MS069 - Data-Driven Approaches for Solid Mechanics

Organized by: Y. Yu (Lehigh University, United States), J. Chen (University of California, San Diego, United States), Q. He (University of Minnesota, United States), W. Sun (Columbia University, United States) and N. Vlassis (Rutgers University, United States)
Keywords: AI for Science, Scientific Machine Learning, physics-informed machine learning, Solid Mechanics
This mini-symposium continues the effort of bringing together researchers that work on advancing the data-driven and scientific machine learning approaches within the realm of solid mechanics. In recent years, advancements in machine learning and data-driven approaches provide new research directions for the modeling and simulation of complex problems in solid mechanics. Several promising directions emerge in the field, ranging from directly exploiting data for computational mechanics without constitutive laws, applying deep learning including manifold learning and autoencoders for reduced-order modeling of nonlinear high-dimensional mechanics problems, integrating data-driven machine learning techniques with physics-based models for various forward and inverse problems, to leveraging experimental measurements with artificial intelligence techniques towards fundamental solid mechanics models.
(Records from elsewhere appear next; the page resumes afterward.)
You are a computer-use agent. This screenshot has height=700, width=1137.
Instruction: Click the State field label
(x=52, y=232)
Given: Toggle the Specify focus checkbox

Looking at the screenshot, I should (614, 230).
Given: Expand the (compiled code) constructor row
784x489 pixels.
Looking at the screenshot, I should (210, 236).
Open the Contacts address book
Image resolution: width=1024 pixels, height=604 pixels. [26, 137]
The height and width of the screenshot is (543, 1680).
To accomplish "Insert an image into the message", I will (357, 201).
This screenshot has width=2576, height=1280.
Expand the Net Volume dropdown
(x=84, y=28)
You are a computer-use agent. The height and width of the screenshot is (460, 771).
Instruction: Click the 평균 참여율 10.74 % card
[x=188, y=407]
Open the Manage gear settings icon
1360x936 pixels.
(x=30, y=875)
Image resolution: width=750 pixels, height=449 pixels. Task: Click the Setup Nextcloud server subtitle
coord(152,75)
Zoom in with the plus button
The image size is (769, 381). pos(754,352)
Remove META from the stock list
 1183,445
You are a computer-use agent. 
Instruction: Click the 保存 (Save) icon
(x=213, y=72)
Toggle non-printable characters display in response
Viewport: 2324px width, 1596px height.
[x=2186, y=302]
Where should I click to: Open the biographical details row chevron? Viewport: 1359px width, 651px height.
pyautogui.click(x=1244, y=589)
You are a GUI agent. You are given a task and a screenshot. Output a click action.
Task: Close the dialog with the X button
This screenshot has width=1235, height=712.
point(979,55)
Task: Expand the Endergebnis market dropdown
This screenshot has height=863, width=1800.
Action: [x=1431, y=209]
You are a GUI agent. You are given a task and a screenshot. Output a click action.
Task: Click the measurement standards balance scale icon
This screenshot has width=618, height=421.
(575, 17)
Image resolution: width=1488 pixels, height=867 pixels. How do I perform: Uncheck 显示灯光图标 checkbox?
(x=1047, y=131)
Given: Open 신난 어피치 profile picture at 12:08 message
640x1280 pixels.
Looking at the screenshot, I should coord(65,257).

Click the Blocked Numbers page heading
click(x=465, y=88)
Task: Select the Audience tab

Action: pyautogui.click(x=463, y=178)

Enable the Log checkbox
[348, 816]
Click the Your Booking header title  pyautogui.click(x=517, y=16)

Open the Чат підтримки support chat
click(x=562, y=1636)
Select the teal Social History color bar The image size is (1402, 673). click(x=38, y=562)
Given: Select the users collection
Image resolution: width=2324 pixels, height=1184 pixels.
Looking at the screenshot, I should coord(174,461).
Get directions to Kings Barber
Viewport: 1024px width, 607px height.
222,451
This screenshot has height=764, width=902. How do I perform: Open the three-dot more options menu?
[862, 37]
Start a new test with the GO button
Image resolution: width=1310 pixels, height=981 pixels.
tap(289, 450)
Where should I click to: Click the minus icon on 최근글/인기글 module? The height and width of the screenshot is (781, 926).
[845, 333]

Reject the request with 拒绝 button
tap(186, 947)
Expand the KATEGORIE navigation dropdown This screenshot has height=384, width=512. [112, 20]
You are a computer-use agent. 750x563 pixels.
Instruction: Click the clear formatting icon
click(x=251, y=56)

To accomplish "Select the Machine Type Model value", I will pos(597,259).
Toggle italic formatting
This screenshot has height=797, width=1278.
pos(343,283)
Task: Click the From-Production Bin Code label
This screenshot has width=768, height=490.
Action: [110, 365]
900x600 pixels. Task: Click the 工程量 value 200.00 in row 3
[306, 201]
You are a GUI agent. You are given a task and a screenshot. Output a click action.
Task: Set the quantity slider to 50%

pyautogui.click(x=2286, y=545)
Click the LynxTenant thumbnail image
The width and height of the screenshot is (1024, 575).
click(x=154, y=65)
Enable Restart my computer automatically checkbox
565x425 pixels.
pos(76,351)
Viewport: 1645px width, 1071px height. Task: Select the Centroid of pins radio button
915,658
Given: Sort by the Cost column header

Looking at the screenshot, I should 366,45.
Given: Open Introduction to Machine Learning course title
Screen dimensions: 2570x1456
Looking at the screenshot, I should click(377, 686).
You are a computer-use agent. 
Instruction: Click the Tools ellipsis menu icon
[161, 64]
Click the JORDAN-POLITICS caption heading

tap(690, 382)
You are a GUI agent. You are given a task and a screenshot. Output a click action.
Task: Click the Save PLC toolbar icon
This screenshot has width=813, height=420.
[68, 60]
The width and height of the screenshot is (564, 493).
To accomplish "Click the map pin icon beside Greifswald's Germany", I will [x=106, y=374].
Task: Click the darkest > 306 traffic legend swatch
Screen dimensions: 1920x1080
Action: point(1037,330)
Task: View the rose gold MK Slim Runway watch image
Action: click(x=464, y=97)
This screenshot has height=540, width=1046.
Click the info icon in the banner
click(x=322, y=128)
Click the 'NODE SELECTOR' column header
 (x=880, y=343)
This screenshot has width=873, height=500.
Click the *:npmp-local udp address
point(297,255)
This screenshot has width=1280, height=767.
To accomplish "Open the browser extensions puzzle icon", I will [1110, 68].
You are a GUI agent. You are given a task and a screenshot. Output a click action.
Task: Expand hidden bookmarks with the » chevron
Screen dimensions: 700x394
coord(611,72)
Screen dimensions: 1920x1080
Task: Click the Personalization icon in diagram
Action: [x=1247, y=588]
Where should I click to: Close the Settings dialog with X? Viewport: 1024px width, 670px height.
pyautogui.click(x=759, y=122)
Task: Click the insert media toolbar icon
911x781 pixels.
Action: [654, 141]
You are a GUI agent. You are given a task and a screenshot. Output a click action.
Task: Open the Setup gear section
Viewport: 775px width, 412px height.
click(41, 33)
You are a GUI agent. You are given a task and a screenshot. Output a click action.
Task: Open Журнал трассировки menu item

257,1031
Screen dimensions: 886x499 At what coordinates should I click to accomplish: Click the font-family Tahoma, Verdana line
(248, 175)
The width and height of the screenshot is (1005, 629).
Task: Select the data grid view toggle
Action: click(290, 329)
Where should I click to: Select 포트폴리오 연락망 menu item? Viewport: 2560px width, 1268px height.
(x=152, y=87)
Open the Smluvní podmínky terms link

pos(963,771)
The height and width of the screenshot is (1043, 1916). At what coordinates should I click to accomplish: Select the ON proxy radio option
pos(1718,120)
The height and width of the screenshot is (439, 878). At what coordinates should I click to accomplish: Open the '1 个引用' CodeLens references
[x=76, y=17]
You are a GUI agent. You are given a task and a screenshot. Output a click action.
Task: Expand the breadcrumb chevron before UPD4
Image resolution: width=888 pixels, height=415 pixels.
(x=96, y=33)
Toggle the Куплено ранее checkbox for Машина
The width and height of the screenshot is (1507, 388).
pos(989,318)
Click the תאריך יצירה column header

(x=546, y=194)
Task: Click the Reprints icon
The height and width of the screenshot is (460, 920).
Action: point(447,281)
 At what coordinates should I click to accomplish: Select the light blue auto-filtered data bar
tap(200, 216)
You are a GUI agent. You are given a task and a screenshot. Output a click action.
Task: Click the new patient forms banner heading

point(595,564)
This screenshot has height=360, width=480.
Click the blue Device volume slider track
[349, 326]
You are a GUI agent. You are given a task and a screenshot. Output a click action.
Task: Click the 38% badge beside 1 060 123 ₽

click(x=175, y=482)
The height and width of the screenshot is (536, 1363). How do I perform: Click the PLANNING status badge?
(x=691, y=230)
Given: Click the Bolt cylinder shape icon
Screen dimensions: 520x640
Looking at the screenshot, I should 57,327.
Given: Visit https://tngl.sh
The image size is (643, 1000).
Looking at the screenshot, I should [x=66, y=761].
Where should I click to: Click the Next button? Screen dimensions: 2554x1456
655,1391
This mini-symposium focuses on recent research developments and applications in data-driven approaches for computational solid mechanics, with topics that include but are not limited to: 1) Model-free data-driven computational mechanics; 2) Physics-informed machine learning for linear and nonlinear solid mechanics; 3) Data-assisted modeling of heterogeneous materials; 4) Data-driven discovery of constitutive laws and governing equations; 5) Interpretable discovery enabled by machine learning; 6) Causal discovery for explainable modeling; 7) Supervised/Unsupervised data/physics-driven learning of surrogate models; 8) Reduced-order real-time simulation of solid; 9) Inverse problems with machine learning; 10) Neural-enriched computational methods.